#### [WHAT IS EXPECTED]
Only the lines from the one containing "Instruction: Click the Freedom24 logo" through the end of the data belong in the answer; reproduce them exactly.

#### [RECORDS FOR THIS TASK]
◇ ◇ ◇ ◇ ◇

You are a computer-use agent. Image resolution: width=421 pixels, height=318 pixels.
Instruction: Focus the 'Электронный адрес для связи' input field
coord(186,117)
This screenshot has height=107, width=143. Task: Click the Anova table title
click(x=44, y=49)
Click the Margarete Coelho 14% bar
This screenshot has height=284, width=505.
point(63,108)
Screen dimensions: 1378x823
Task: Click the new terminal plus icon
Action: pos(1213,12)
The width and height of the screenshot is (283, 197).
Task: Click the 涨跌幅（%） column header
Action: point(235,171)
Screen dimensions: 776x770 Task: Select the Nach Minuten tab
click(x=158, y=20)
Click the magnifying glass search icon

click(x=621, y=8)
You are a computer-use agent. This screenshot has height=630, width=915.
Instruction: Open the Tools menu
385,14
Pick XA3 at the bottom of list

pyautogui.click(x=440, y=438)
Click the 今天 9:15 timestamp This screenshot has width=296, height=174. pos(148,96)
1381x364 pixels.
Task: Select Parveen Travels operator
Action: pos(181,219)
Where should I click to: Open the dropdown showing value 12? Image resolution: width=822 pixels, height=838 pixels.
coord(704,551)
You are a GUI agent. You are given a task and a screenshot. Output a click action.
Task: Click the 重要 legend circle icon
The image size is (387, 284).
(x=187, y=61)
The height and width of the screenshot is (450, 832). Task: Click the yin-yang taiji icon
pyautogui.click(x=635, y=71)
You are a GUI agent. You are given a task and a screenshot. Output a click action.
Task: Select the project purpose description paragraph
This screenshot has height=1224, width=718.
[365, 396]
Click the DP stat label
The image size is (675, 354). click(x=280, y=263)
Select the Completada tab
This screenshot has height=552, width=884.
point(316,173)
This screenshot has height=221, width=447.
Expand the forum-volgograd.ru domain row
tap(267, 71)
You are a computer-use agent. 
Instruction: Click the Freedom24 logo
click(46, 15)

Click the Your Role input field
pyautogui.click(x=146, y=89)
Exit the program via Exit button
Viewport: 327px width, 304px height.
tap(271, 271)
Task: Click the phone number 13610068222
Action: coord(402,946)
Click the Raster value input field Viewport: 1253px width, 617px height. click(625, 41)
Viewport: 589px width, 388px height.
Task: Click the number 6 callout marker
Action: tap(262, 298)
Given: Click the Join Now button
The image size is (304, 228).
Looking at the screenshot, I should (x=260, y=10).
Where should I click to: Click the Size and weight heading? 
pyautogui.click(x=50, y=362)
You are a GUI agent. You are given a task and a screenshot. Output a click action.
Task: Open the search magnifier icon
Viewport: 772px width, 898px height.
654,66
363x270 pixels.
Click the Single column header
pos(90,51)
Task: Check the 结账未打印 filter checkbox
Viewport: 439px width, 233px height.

◇ ◇ ◇ ◇ ◇

#### [SOLVED EXERCISE]
Instruction: Click the Freedom24 logo
click(46, 15)

Click the Your Role input field
pyautogui.click(x=146, y=89)
Exit the program via Exit button
Viewport: 327px width, 304px height.
tap(271, 271)
Task: Click the phone number 13610068222
Action: coord(402,946)
Click the Raster value input field Viewport: 1253px width, 617px height. click(625, 41)
Viewport: 589px width, 388px height.
Task: Click the number 6 callout marker
Action: tap(262, 298)
Given: Click the Join Now button
The image size is (304, 228).
Looking at the screenshot, I should (x=260, y=10).
Where should I click to: Click the Size and weight heading? 
pyautogui.click(x=50, y=362)
You are a GUI agent. You are given a task and a screenshot. Output a click action.
Task: Open the search magnifier icon
Viewport: 772px width, 898px height.
654,66
363x270 pixels.
Click the Single column header
pos(90,51)
Task: Check the 结账未打印 filter checkbox
Viewport: 439px width, 233px height.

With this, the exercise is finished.